Thanks for your help!


Solution

  • r_hr <- raster(nrow=70, ncol=70) #High resolution raster with categorical data
    set.seed(0)
    r_hr[] <- round(runif(1:ncell(r_hr), 1, 5))
    r_lr <- raster(nrow=6, ncol=6)
    
    r_hr
    #class       : RasterLayer 
    #dimensions  : 70, 70, 4900  (nrow, ncol, ncell)
    #resolution  : 5.142857, 2.571429  (x, y)
    #extent      : -180, 180, -90, 90  (xmin, xmax, ymin, ymax)
    #coord. ref. : +proj=longlat +datum=WGS84 +ellps=WGS84 +towgs84=0,0,0 
    #data source : in memory
    #names       : layer 
    #values      : 1, 5  (min, max)
    
    r_lr
    #class       : RasterLayer 
    #dimensions  : 6, 6, 36  (nrow, ncol, ncell)
    #resolution  : 60, 30  (x, y)
    #extent      : -180, 180, -90, 90  (xmin, xmax, ymin, ymax)
    #coord. ref. : +proj=longlat +datum=WGS84 +ellps=WGS84 +towgs84=0,0,0 
    

    Direct aggregate is not possible, because 70/6 is not an integer.
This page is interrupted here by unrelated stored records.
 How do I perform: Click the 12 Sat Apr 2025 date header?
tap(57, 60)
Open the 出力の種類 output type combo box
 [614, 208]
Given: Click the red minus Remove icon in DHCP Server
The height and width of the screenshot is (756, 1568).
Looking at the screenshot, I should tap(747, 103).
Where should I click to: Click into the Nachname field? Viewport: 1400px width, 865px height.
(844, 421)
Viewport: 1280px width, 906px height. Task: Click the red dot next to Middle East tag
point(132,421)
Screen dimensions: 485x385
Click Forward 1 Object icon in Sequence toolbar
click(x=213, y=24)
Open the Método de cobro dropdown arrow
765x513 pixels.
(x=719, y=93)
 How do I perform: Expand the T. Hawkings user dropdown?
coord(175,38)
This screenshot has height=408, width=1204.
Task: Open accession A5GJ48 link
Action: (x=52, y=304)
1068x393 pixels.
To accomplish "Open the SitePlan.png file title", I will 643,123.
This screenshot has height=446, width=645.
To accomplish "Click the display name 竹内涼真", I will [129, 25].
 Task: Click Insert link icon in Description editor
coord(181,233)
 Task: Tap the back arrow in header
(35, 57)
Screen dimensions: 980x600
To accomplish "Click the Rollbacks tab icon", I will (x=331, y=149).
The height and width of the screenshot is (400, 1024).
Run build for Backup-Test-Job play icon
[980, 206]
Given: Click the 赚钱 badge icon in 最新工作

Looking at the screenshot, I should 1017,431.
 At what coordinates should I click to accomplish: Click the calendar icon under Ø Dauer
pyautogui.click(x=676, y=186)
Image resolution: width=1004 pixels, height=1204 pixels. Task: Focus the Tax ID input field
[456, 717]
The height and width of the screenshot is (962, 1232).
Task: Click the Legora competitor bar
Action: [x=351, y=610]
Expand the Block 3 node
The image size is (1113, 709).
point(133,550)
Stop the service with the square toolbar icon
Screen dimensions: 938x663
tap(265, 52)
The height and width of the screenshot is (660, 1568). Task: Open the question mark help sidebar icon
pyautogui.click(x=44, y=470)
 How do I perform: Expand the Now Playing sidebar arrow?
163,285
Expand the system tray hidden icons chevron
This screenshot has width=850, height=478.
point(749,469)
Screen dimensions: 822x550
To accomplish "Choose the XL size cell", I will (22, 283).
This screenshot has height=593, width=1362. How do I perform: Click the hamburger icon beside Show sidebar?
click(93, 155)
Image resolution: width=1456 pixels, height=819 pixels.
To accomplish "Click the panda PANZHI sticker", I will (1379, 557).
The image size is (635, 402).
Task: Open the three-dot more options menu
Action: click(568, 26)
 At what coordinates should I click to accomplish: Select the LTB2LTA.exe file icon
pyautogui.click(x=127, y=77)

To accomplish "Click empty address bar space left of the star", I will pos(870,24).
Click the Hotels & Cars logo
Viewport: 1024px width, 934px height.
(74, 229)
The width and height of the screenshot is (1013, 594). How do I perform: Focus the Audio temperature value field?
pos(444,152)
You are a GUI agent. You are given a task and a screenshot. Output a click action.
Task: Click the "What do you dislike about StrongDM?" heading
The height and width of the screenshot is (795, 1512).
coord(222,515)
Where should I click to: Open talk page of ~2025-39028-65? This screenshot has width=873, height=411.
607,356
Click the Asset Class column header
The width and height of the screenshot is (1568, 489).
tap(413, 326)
    dim(r_hr)[1:2] / dim(r_lr)[1:2]
    #[1] 11.66667 11.66667
    

    Nearest neighbor resampling is not a good idea either as the results would be arbitrary.

    Here is a by layer approach that you suggested and dww also showed already.

    b <- layerize(r_hr)
    fact <- round(dim(r_hr)[1:2] / dim(r_lr)[1:2])
    a <- aggregate(b, fact)
    x <- resample(a, r_lr)
    

    Now you have proportions. If you want a single class you could do

    y <- which.max(x)
    

    In that case, another approach would be to aggregate the classes

    ag <- aggregate(r_hr, fact, modal) 
    agx <- resample(ag, r_lr, method='ngb')
    

    Note that agx and y are the same. But they can both be problematic as you might have cells with 5 classes with each about 20%, making it rather unreasonable to pick one winner.